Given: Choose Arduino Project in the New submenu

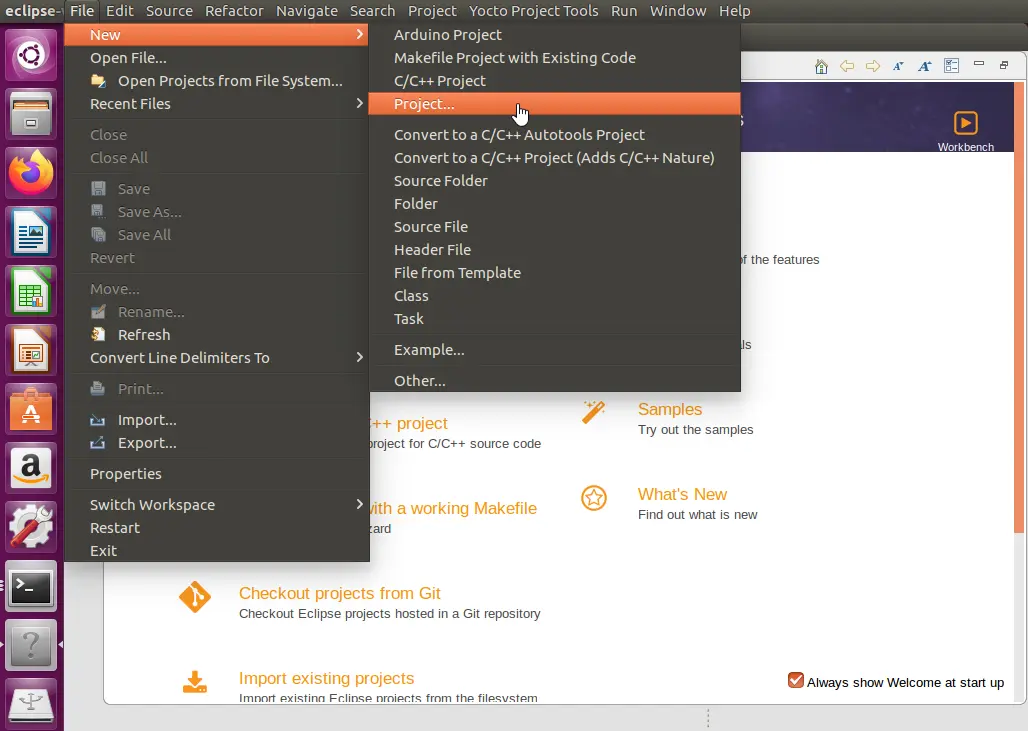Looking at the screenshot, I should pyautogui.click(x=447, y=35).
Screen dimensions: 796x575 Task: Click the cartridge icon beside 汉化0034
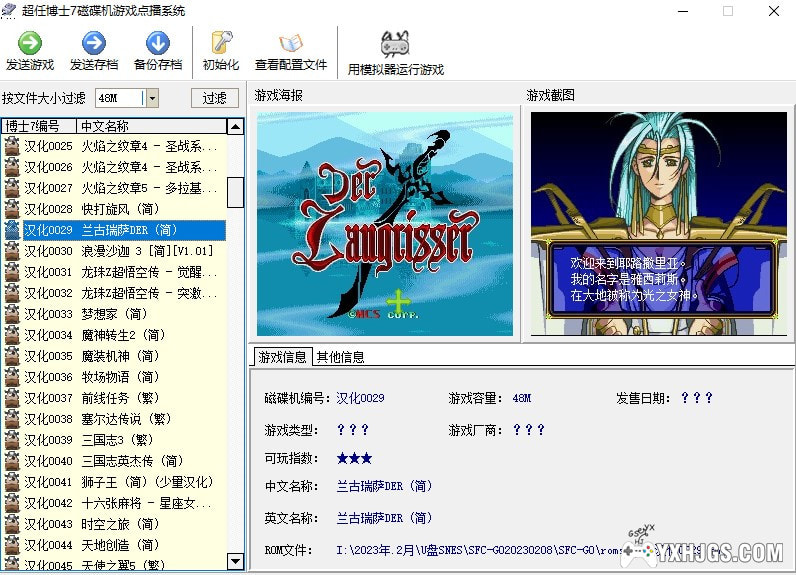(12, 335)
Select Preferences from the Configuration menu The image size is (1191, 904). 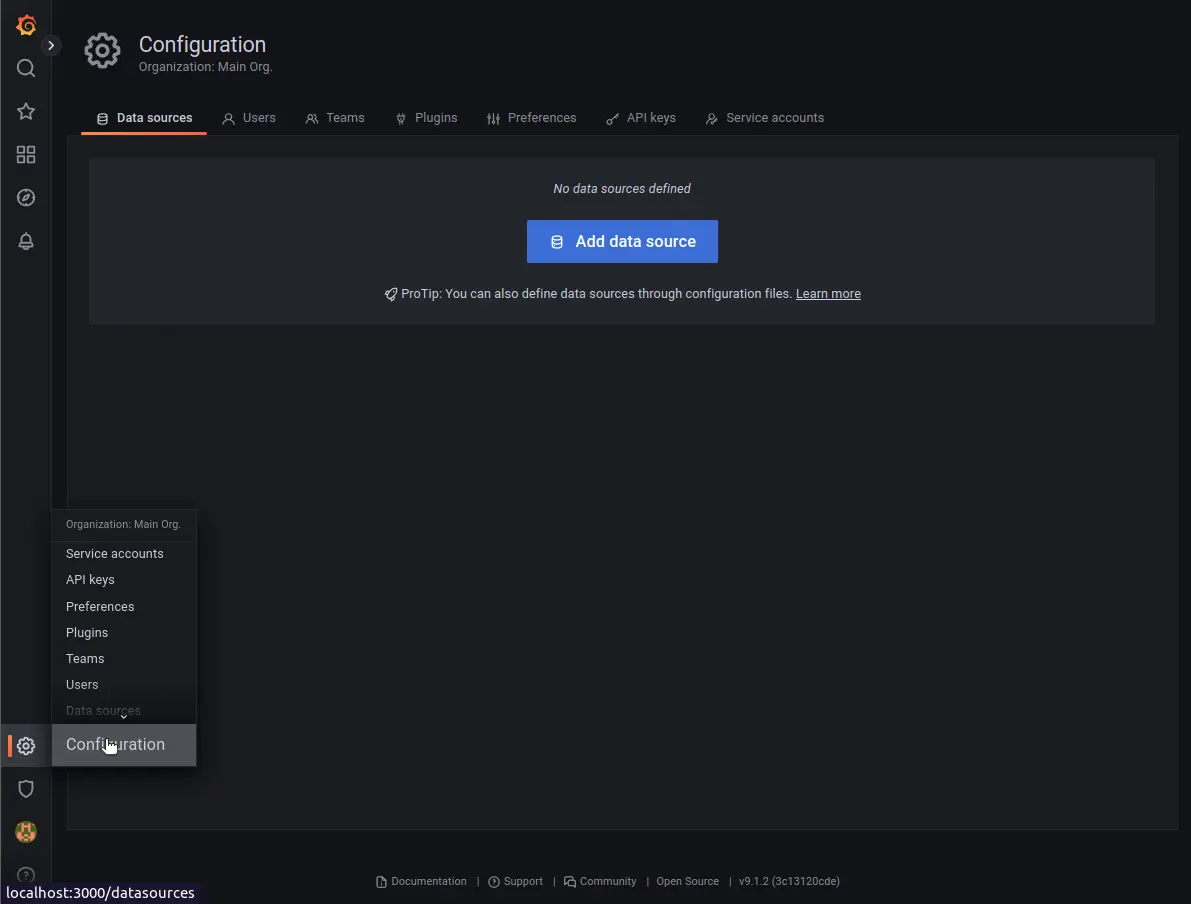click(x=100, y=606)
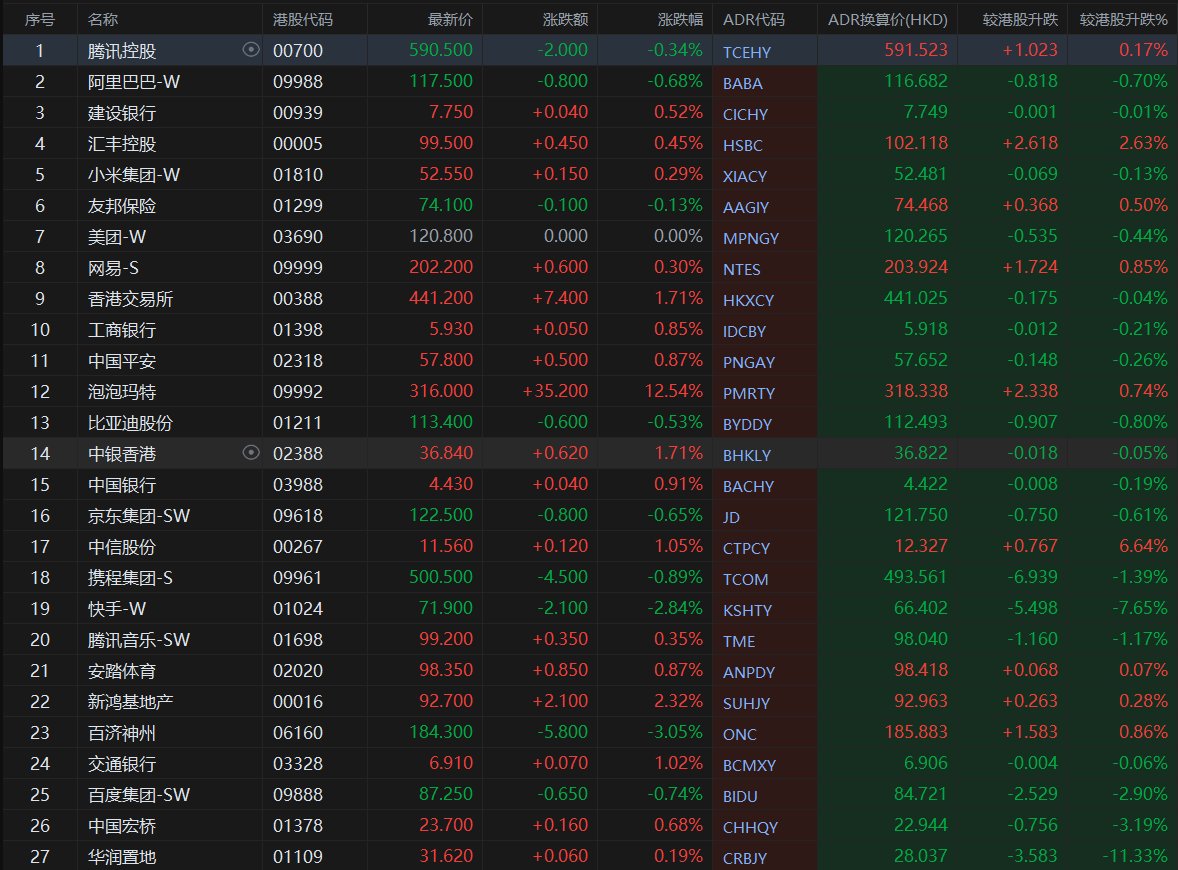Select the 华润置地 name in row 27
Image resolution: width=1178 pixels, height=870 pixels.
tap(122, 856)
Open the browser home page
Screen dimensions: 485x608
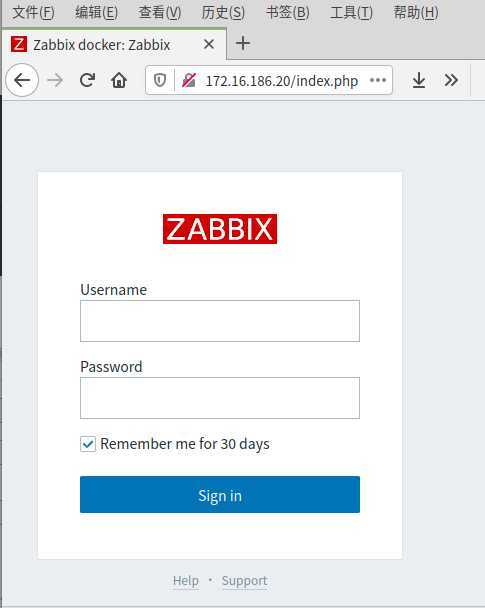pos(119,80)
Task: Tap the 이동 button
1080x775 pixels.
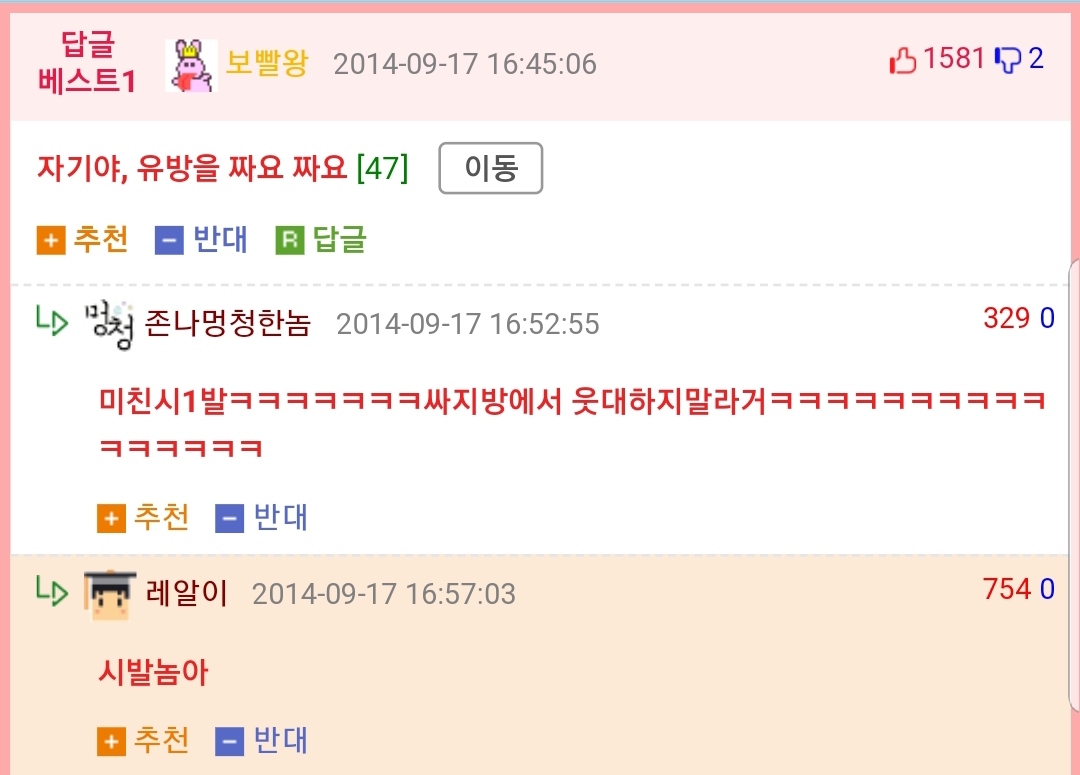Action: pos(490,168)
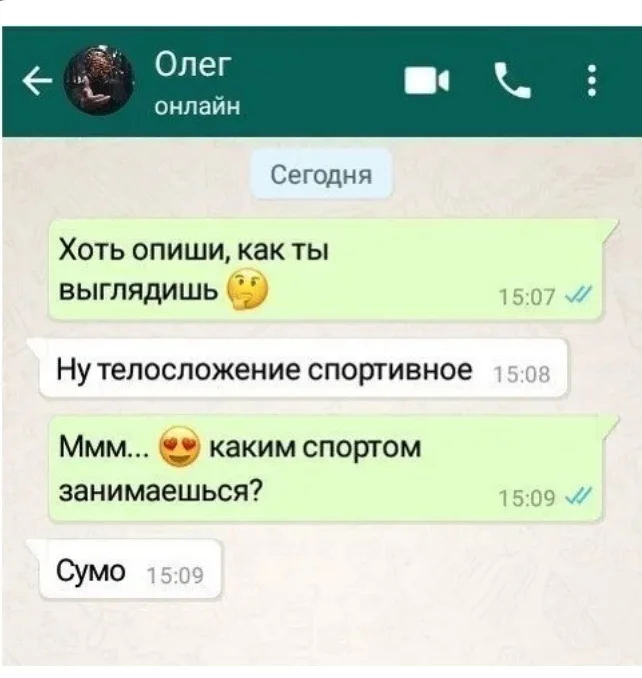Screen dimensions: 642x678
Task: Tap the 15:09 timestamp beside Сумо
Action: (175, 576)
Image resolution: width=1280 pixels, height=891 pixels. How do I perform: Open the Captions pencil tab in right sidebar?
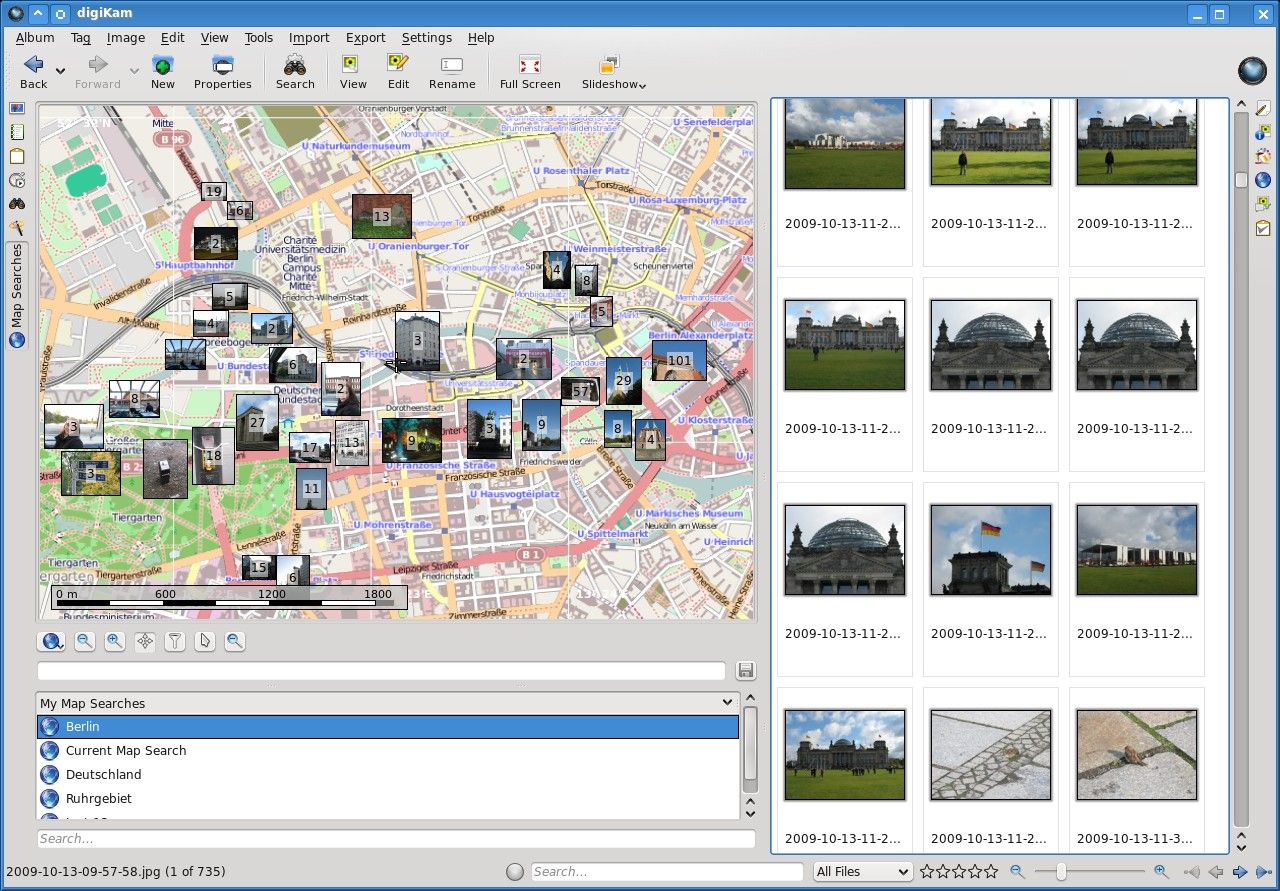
---*---
Task goal:
Please transcribe word for word the lines from the one bearing "Screen dimensions: 485x608" through the last line of the records above, omitting the pictures.

Reply:
Screen dimensions: 485x608
pos(119,80)
Task: Tap the 이동 button
1080x775 pixels.
Action: pos(490,168)
Screen dimensions: 642x678
Task: Tap the 15:09 timestamp beside Сумо
Action: (175, 576)
Image resolution: width=1280 pixels, height=891 pixels. How do I perform: Open the Captions pencil tab in right sidebar?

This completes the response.